Reproduce the listing below with every occurrence of "At what coordinates should I click to accomplish" renamed to "Which point should be clicked to accomplish", leaving all else unchanged.

— Extracted data —
* start *

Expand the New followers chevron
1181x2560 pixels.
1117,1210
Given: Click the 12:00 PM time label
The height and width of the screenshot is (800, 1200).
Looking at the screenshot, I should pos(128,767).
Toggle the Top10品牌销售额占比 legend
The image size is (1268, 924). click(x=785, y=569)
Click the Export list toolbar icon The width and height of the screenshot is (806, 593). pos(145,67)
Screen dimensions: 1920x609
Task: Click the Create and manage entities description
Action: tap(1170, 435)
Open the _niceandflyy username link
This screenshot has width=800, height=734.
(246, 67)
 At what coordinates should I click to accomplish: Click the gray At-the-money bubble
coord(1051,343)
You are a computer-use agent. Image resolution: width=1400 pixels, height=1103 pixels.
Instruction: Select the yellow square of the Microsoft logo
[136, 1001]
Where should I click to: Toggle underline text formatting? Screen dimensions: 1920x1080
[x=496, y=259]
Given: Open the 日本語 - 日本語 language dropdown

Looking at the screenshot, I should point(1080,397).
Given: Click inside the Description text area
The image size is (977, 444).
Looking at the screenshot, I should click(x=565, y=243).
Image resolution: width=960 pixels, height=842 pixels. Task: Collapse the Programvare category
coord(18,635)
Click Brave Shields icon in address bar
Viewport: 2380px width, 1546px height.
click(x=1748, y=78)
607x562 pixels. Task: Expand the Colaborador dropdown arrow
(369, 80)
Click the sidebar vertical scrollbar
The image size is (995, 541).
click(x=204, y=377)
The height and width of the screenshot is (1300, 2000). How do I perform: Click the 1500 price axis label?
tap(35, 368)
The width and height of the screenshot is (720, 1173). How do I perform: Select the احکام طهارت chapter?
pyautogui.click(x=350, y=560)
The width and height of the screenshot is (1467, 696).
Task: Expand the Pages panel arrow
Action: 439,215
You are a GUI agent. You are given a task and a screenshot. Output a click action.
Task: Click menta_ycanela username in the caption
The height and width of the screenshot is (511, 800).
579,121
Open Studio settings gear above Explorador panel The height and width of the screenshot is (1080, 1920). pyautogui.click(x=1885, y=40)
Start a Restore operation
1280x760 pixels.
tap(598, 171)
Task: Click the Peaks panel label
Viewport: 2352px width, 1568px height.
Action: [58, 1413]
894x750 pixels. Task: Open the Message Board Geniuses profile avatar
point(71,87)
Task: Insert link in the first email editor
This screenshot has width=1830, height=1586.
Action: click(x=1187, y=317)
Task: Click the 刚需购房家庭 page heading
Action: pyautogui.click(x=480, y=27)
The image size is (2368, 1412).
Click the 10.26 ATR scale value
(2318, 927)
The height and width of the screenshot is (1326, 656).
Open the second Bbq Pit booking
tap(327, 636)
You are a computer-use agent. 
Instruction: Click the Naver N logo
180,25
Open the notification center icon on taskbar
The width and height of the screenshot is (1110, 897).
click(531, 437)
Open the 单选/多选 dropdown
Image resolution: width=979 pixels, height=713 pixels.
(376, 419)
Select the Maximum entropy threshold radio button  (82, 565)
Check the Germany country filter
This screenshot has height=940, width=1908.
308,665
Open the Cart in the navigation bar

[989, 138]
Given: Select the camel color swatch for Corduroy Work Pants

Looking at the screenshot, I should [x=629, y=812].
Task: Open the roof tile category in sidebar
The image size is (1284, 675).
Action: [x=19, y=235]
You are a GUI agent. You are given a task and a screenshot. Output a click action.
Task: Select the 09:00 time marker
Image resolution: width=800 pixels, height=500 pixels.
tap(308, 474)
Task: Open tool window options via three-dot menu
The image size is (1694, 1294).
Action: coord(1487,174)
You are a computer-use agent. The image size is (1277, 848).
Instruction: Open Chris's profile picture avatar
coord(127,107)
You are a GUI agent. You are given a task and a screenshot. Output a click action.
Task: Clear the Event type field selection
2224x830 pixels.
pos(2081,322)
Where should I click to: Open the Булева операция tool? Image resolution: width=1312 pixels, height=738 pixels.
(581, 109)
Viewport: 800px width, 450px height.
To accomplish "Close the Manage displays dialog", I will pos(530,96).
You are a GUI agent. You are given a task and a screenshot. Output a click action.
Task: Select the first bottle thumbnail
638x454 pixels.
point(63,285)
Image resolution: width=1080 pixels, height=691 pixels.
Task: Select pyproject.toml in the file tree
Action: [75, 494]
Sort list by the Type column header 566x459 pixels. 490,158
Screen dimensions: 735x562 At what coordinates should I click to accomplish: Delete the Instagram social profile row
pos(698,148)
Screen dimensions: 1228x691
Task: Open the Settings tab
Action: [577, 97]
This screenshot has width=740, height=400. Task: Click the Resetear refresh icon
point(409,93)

* end *

— Answer to this task —
Expand the New followers chevron
1181x2560 pixels.
1117,1210
Given: Click the 12:00 PM time label
The height and width of the screenshot is (800, 1200).
Looking at the screenshot, I should pos(128,767).
Toggle the Top10品牌销售额占比 legend
The image size is (1268, 924). click(x=785, y=569)
Click the Export list toolbar icon The width and height of the screenshot is (806, 593). pos(145,67)
Screen dimensions: 1920x609
Task: Click the Create and manage entities description
Action: tap(1170, 435)
Open the _niceandflyy username link
This screenshot has width=800, height=734.
(246, 67)
 Which point should be clicked to accomplish: Click the gray At-the-money bubble
coord(1051,343)
You are a computer-use agent. Image resolution: width=1400 pixels, height=1103 pixels.
Instruction: Select the yellow square of the Microsoft logo
[136, 1001]
Where should I click to: Toggle underline text formatting? Screen dimensions: 1920x1080
[x=496, y=259]
Given: Open the 日本語 - 日本語 language dropdown

Looking at the screenshot, I should point(1080,397).
Given: Click inside the Description text area
The image size is (977, 444).
Looking at the screenshot, I should click(x=565, y=243).
Image resolution: width=960 pixels, height=842 pixels. Task: Collapse the Programvare category
coord(18,635)
Click Brave Shields icon in address bar
Viewport: 2380px width, 1546px height.
click(x=1748, y=78)
607x562 pixels. Task: Expand the Colaborador dropdown arrow
(369, 80)
Click the sidebar vertical scrollbar
The image size is (995, 541).
click(x=204, y=377)
The height and width of the screenshot is (1300, 2000). How do I perform: Click the 1500 price axis label?
tap(35, 368)
The width and height of the screenshot is (720, 1173). How do I perform: Select the احکام طهارت chapter?
pyautogui.click(x=350, y=560)
The width and height of the screenshot is (1467, 696).
Task: Expand the Pages panel arrow
Action: 439,215
You are a GUI agent. You are given a task and a screenshot. Output a click action.
Task: Click menta_ycanela username in the caption
The height and width of the screenshot is (511, 800).
579,121
Open Studio settings gear above Explorador panel The height and width of the screenshot is (1080, 1920). pyautogui.click(x=1885, y=40)
Start a Restore operation
1280x760 pixels.
tap(598, 171)
Task: Click the Peaks panel label
Viewport: 2352px width, 1568px height.
Action: [58, 1413]
894x750 pixels. Task: Open the Message Board Geniuses profile avatar
point(71,87)
Task: Insert link in the first email editor
This screenshot has width=1830, height=1586.
Action: click(x=1187, y=317)
Task: Click the 刚需购房家庭 page heading
Action: pyautogui.click(x=480, y=27)
The image size is (2368, 1412).
Click the 10.26 ATR scale value
(2318, 927)
The height and width of the screenshot is (1326, 656).
Open the second Bbq Pit booking
tap(327, 636)
You are a computer-use agent. 
Instruction: Click the Naver N logo
180,25
Open the notification center icon on taskbar
The width and height of the screenshot is (1110, 897).
click(531, 437)
Open the 单选/多选 dropdown
Image resolution: width=979 pixels, height=713 pixels.
(376, 419)
Select the Maximum entropy threshold radio button  (82, 565)
Check the Germany country filter
This screenshot has height=940, width=1908.
308,665
Open the Cart in the navigation bar

[989, 138]
Given: Select the camel color swatch for Corduroy Work Pants

Looking at the screenshot, I should [x=629, y=812].
Task: Open the roof tile category in sidebar
The image size is (1284, 675).
Action: [x=19, y=235]
You are a GUI agent. You are given a task and a screenshot. Output a click action.
Task: Select the 09:00 time marker
Image resolution: width=800 pixels, height=500 pixels.
tap(308, 474)
Task: Open tool window options via three-dot menu
The image size is (1694, 1294).
Action: coord(1487,174)
You are a computer-use agent. The image size is (1277, 848).
Instruction: Open Chris's profile picture avatar
coord(127,107)
You are a GUI agent. You are given a task and a screenshot. Output a click action.
Task: Clear the Event type field selection
2224x830 pixels.
pos(2081,322)
Where should I click to: Open the Булева операция tool? Image resolution: width=1312 pixels, height=738 pixels.
(581, 109)
Viewport: 800px width, 450px height.
To accomplish "Close the Manage displays dialog", I will pos(530,96).
You are a GUI agent. You are given a task and a screenshot. Output a click action.
Task: Select the first bottle thumbnail
638x454 pixels.
point(63,285)
Image resolution: width=1080 pixels, height=691 pixels.
Task: Select pyproject.toml in the file tree
Action: [75, 494]
Sort list by the Type column header 566x459 pixels. 490,158
Screen dimensions: 735x562 Which point should be clicked to accomplish: Delete the Instagram social profile row
pos(698,148)
Screen dimensions: 1228x691
Task: Open the Settings tab
Action: [577, 97]
This screenshot has width=740, height=400. Task: Click the Resetear refresh icon
point(409,93)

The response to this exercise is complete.